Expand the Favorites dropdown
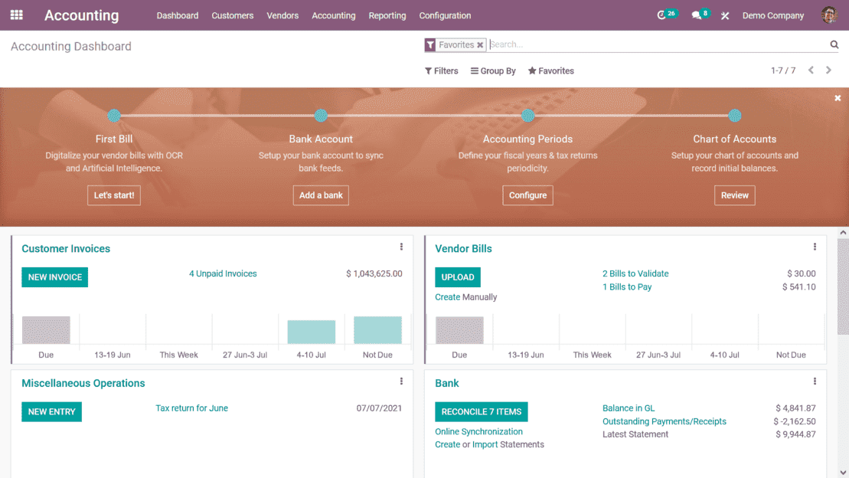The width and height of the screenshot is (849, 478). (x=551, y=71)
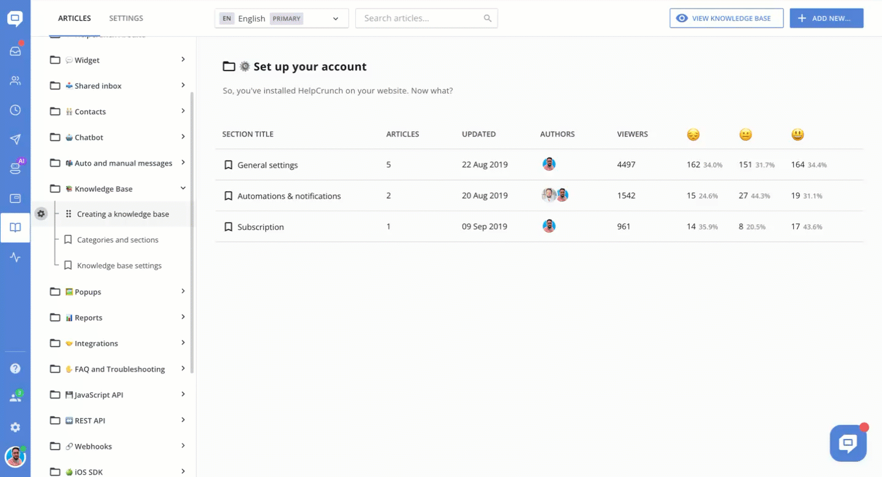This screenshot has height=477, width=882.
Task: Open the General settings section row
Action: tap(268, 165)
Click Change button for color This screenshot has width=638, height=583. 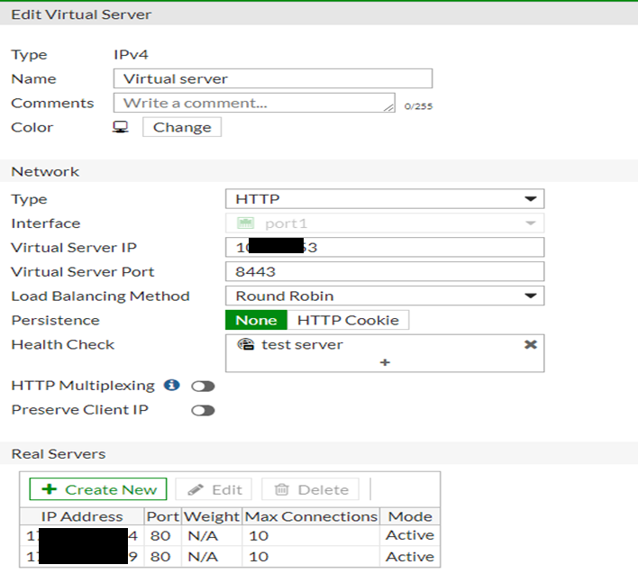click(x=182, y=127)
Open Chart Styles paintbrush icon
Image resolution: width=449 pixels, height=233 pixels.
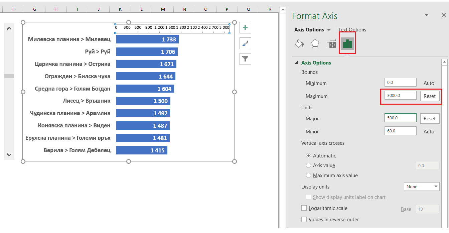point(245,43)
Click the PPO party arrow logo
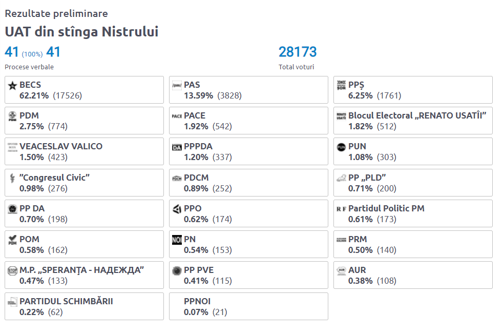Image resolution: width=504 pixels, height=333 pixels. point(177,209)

※

• Exercise directions:
These lines alone form the answer: the one containing "Open Chart Styles paintbrush icon" and every line after it through the end of the material, exactly as written, pictures left out.

• Response to the task:
Open Chart Styles paintbrush icon
Image resolution: width=449 pixels, height=233 pixels.
point(245,43)
Click the PPO party arrow logo
Image resolution: width=504 pixels, height=333 pixels. point(177,209)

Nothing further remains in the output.